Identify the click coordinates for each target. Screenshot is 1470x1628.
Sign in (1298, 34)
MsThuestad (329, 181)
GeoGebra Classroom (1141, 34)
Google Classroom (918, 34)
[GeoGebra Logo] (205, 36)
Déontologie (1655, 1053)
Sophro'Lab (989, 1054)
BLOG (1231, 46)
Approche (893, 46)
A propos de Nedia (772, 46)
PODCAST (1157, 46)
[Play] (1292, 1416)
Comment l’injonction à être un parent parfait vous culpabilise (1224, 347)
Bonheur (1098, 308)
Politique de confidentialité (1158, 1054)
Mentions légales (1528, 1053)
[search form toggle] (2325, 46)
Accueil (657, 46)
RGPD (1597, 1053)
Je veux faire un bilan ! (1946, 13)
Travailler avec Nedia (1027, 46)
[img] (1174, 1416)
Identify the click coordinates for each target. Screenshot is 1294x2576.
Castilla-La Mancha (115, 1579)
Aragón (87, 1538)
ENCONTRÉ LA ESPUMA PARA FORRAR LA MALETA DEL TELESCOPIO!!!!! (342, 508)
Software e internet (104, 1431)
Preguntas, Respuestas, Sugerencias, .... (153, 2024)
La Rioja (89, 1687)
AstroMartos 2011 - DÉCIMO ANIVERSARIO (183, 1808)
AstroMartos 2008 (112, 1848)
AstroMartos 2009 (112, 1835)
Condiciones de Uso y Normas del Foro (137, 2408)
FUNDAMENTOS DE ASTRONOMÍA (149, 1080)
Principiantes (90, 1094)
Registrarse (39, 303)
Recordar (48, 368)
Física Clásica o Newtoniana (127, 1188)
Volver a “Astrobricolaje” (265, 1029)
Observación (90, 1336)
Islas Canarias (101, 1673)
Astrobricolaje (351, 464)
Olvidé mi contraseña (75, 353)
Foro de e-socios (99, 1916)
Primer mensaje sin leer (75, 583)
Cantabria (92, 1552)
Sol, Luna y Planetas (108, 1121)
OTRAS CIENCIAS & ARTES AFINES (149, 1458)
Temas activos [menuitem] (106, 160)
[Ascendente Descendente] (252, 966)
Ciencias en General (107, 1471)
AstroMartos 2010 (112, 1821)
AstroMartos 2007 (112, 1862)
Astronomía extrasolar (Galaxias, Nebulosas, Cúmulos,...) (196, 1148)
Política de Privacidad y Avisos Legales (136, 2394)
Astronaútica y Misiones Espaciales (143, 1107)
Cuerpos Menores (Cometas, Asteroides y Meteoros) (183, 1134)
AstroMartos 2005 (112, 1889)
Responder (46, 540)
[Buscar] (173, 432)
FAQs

•••

▶ _Problem statement_
Exactly as they stand above, retype all of the records.

▶ _Written response_
Identify the click coordinates for each target. Screenshot is 1470x1628.
Sign in (1298, 34)
MsThuestad (329, 181)
GeoGebra Classroom (1141, 34)
Google Classroom (918, 34)
[GeoGebra Logo] (205, 36)
Déontologie (1655, 1053)
Sophro'Lab (989, 1054)
BLOG (1231, 46)
Approche (893, 46)
A propos de Nedia (772, 46)
PODCAST (1157, 46)
[Play] (1292, 1416)
Comment l’injonction à être un parent parfait vous culpabilise (1224, 347)
Bonheur (1098, 308)
Politique de confidentialité (1158, 1054)
Mentions légales (1528, 1053)
[search form toggle] (2325, 46)
Accueil (657, 46)
RGPD (1597, 1053)
Je veux faire un bilan ! (1946, 13)
Travailler avec Nedia (1027, 46)
[img] (1174, 1416)
Identify the click coordinates for each target. Screenshot is 1294x2576.
Castilla-La Mancha (115, 1579)
Aragón (87, 1538)
ENCONTRÉ LA ESPUMA PARA FORRAR LA MALETA DEL TELESCOPIO!!!!! (342, 508)
Software e internet (104, 1431)
Preguntas, Respuestas, Sugerencias, .... (153, 2024)
La Rioja (89, 1687)
AstroMartos 2011 - DÉCIMO ANIVERSARIO (183, 1808)
AstroMartos 2008 (112, 1848)
AstroMartos 2009 (112, 1835)
Condiciones de Uso y Normas del Foro (137, 2408)
FUNDAMENTOS DE ASTRONOMÍA (149, 1080)
Principiantes (90, 1094)
Registrarse (39, 303)
Recordar (48, 368)
Física Clásica o Newtoniana (127, 1188)
Volver a “Astrobricolaje” (265, 1029)
Observación (90, 1336)
Islas Canarias (101, 1673)
Astrobricolaje (351, 464)
Olvidé mi contraseña (75, 353)
Foro de e-socios (99, 1916)
Primer mensaje sin leer (75, 583)
Cantabria (92, 1552)
Sol, Luna y Planetas (108, 1121)
OTRAS CIENCIAS & ARTES AFINES (149, 1458)
Temas activos [menuitem] (106, 160)
[Ascendente Descendente] (252, 966)
Ciencias en General (107, 1471)
AstroMartos 2010 (112, 1821)
AstroMartos 2007 (112, 1862)
Astronomía extrasolar (Galaxias, Nebulosas, Cúmulos,...) (196, 1148)
Política de Privacidad y Avisos Legales (136, 2394)
Astronaútica y Misiones Espaciales (143, 1107)
Cuerpos Menores (Cometas, Asteroides y Meteoros) (183, 1134)
AstroMartos 2005 (112, 1889)
Responder (46, 540)
[Buscar] (173, 432)
FAQs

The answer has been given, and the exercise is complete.